Jede kreative Blütezeit findet einmal ihr Ende, und das war mit dem künstlerischen, subversiven und humanistischen Höhenflug des Porno-Spielfilms in den 1970er Jahren nicht anders. War der Pornofilm in den ersten Jahren nach seiner endgültigen Legalisierung infolge der schier endlosen Prozesse um Gerard Damianos Deep Throat noch ebendies: ein Film, und darüber hinaus ein Experimentierfeld, das Hand in Hand mit der sexuellen Befreiungsbewegung seiner Zeit als Avantgarde an der Niederreißung kleinbürgerlicher Doppelmoral und der Erneuerung der Gesellschaft aus dem Geist der freien Liebe mitzuwirken vermochte. Überdies bot er noch vergleichsweise wenig regulierte künstlerische Möglichkeiten, mit ungewohnter Direktheit über die Sexualität, ihre wahnhaften und befreienden Entäußerungsformen zu sprechen. Der Pornofilm, das war ganz klassisches Bahnhofskino – ein Begriff, der heute sämtliche längst rehabilitierten Genres des exploitativen Filmschaffens umfasst, außer eben des pornografischen. Warum haben eigentlich die großen Nobiliteure des Exploitation-Kinos, Quentin Tarantino oder Robert Rodriguez, so sie es denn ernst meinen mit ihrer Liebe zum randständigen B-Kino der früheren Dekaden, in ihrer Aufarbeitung der einst leicht angeschmuddelten Genres, vom Italowestern über den Kung-Fu-Film und den Zombiesplatter bis zum Car-Crash-Streifen, ausgerechnet den Pornofilm ausgelassen?

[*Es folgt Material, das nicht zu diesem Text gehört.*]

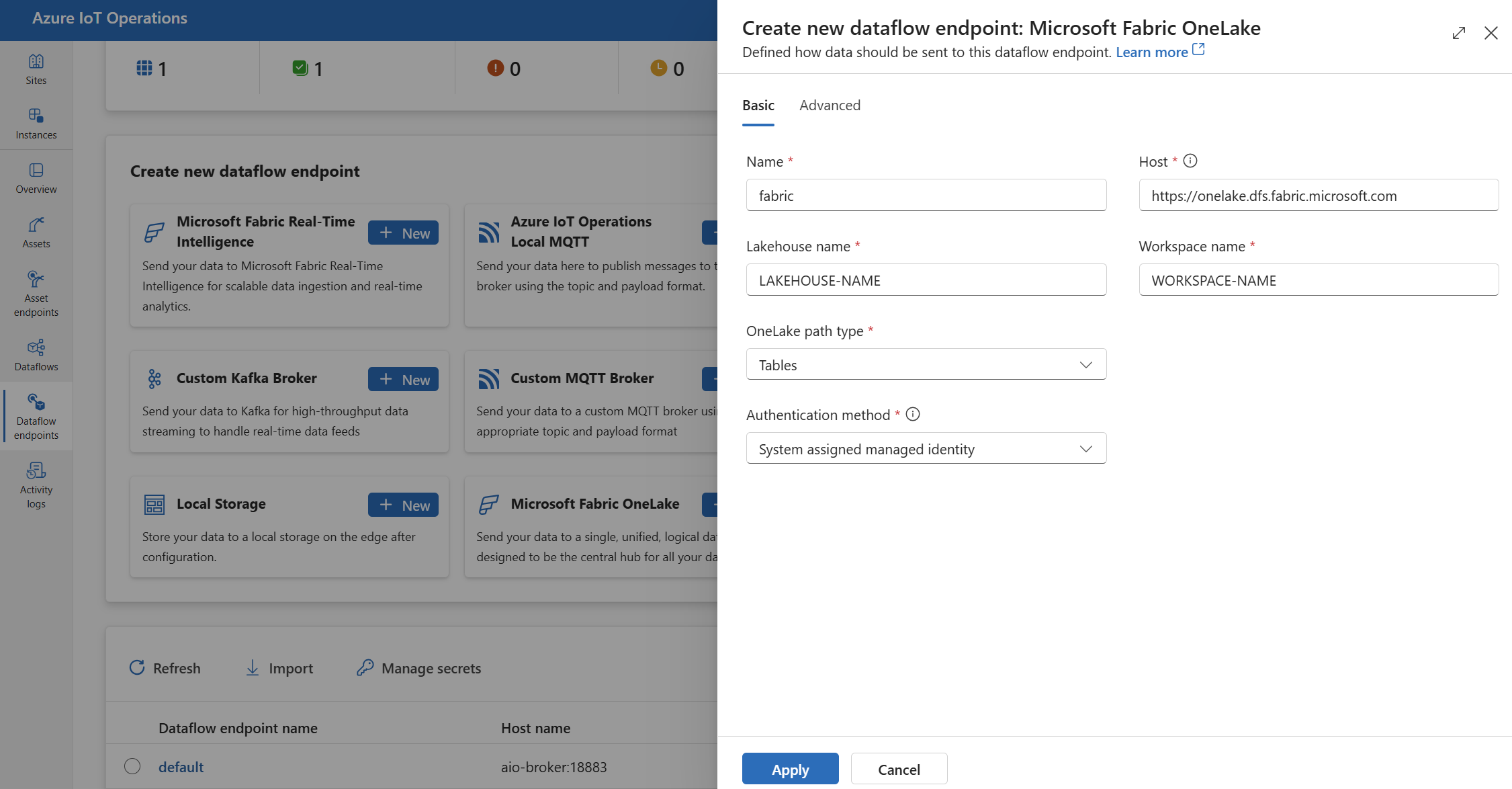Click Manage secrets button in toolbar

click(x=421, y=667)
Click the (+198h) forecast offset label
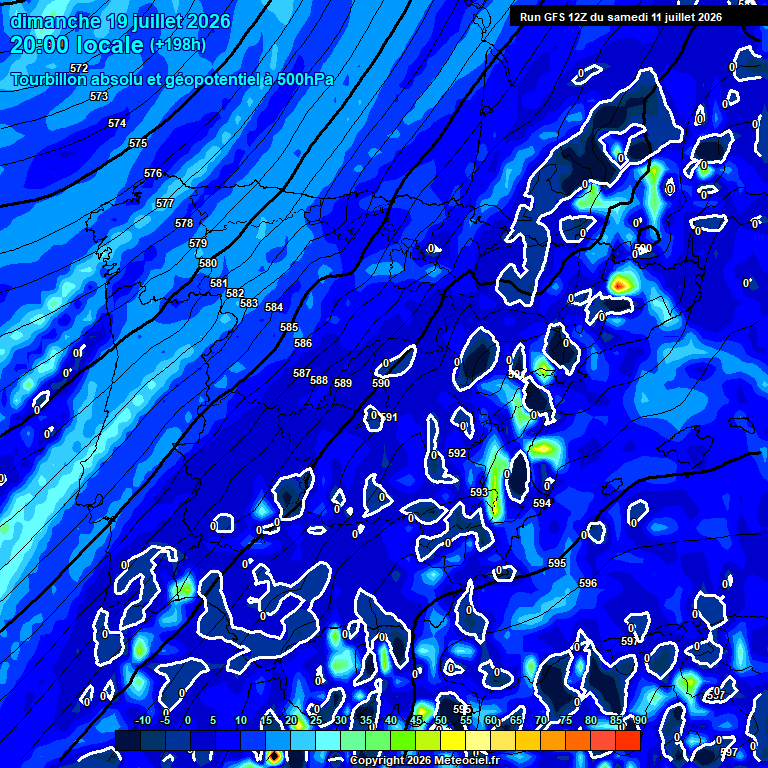Screen dimensions: 768x768 coord(178,45)
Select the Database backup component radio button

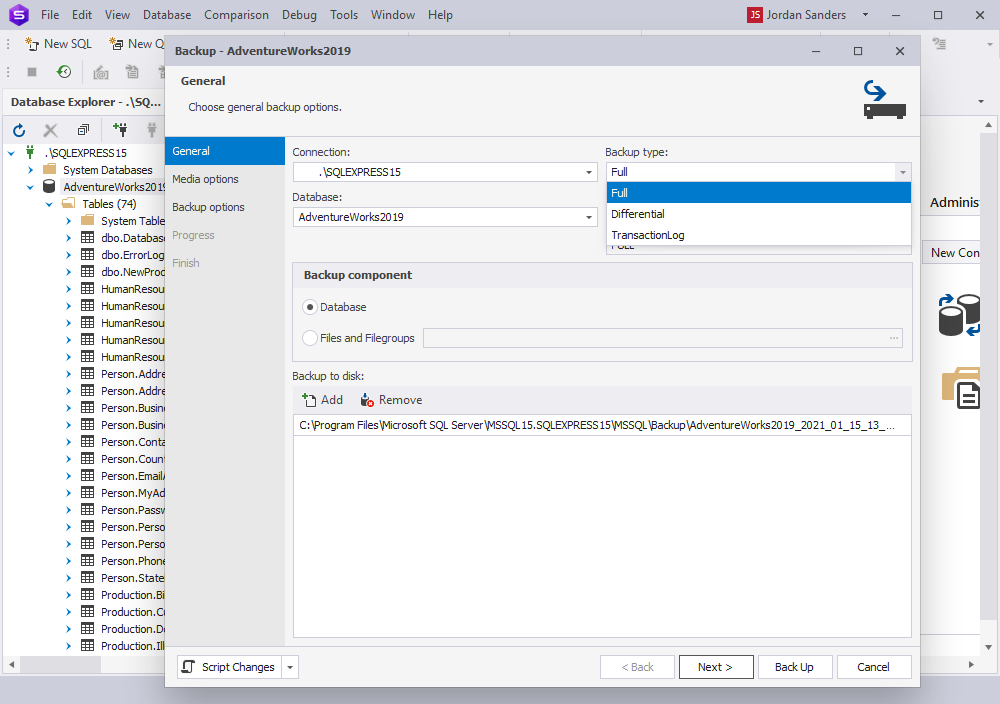[310, 307]
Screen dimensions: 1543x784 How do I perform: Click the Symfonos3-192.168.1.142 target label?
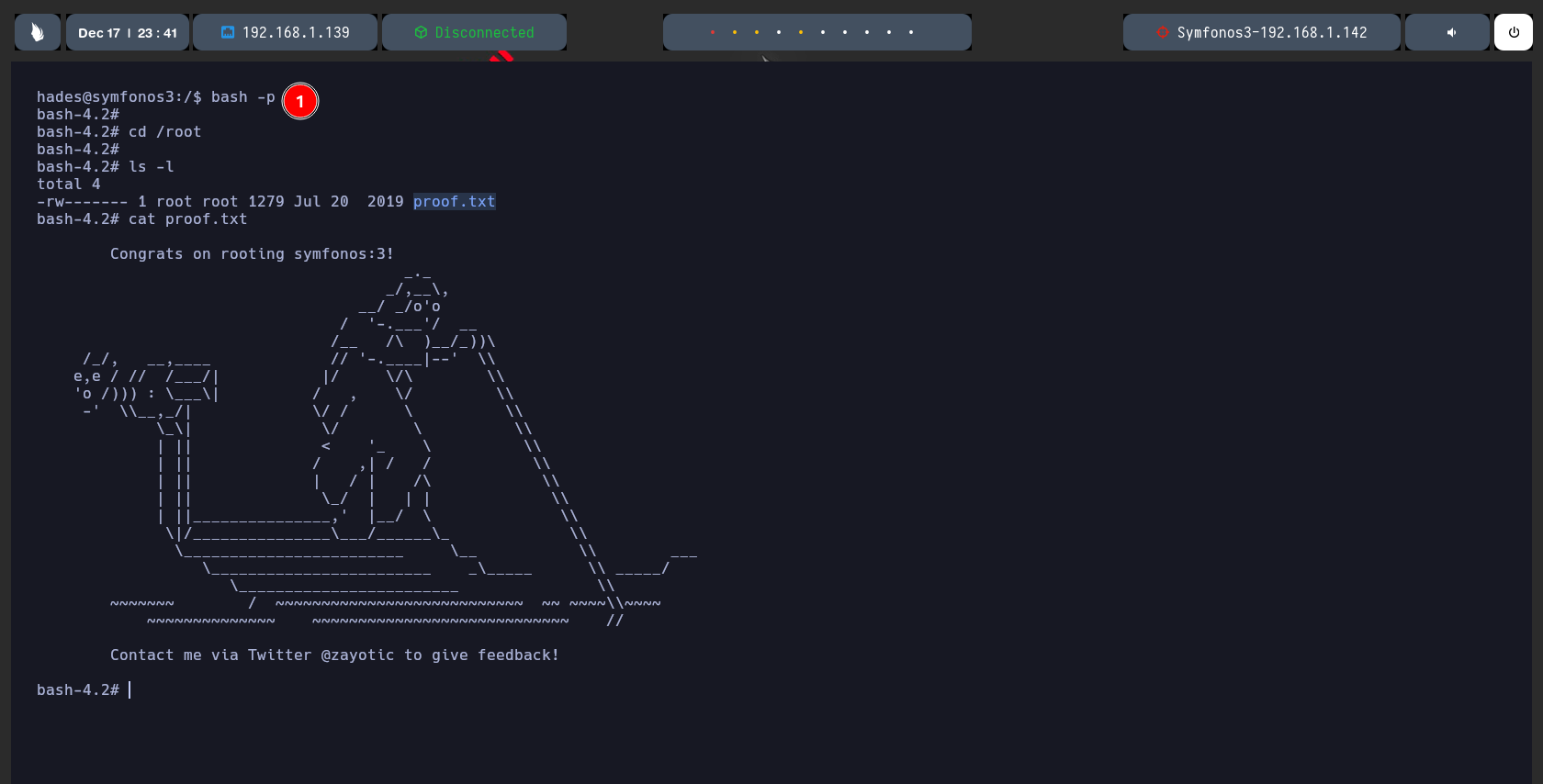click(1272, 32)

Nun, vermutlich hat die umsichtige Distanz zum Pornografischen, die bis heute auch von den aufgeschlossensten Liebhabern des Exploitation-Kinos aufrecht erhalten wird, viel mit den unguten Entwicklungen der Folgedekaden, nach dem Ende des Goldenen Zeitalters um den Beginn der 1980er Jahre herum, zu tun. Denn die Dekadenwende von den humanistischen 1970er in die egomanischen 1980er Jahre wirkte sich irreversibel auch auf die Geschichte des Pornokinos aus und markierte im Grunde dessen Tod. Denn seit den 1980er Jahren und bis heute ist das Pornokino kein Kino mehr, es gibt somit nicht mehr: den Porno-Film. An seine Stelle trat: das Porno-Video. Denn wo der Pornofilm der 1970er Jahre von der Akzeptanz im Kanon der klassischen Filmgenres träumte und in seinen Hauptwerken – die zwischen vielen, vielen schlechten Filmen herausragten, eh klar, aber in welchem der vermeintlich seriösen Genres ist das schon anders? – narrative Komplexität, intellektuelle Reflexion, subversive Energie, beißende Sozialkritik oder befreiende Anarchie anstrebte und mitunter erreichte, kurz: wo er – entsprechend der Aufführungssituation im Kinosaal, auf der Leinwand, von 35mm- oder 16mm-Filmkopien richtiger Spielfilm sein wollte und im Grunde auch musste, da war die Maxime fortan eher – schlichter, billiger, schneller, mehr. Und: hässlicher.
Das ist nicht einmal ausschließlich die Schuld der Pornomacher jener Tage, die sich rasend schnell ausdifferenzierten: ambitionierte, begabte Filmemacher wie Radley Metzger (The Opening of Misty Beethoven) und Wakefield Poole (Boys in the Sand) in den USA oder Willem van Batenburg (’N schot in de roos) in den Niederlanden wandten sich vom Pornofilm ab, weil sie ihre kreativen Ausdrucksmöglichkeiten dort rasant schwanden sahen und sich mit den neuen Produktionsbedingungen nicht abfinden wollten. Wer zurückblieb, der ließ sich mehr oder weniger auf die nun immer strenger regulierte Form des Pornovideos ein, das nur noch selten ein nennenswertes Drehbuch brauchte (oder zuließ), und das sich statt einen narrativen Bogen aufzuspannen nun ganz und gar ins Episodische stürzte. Denn mit dem Übergang vom Porno-Kinofilm zum VHS-Tape ändert sich nicht nur der Ort der Rezeption – vom kollektiven Betrachten im Kinosaal, der nur gelegentlich auch Ort des Cruisings und somit des sexuellen Aktes selbst war, zur ungestörten, privaten Betrachtung auf dem heimischen TV-Gerät –, sondern es kommt ein neuer Faktor ins Spiel, der die Regeln desselben grundsätzlich neu definiert: der Vorspulknopf.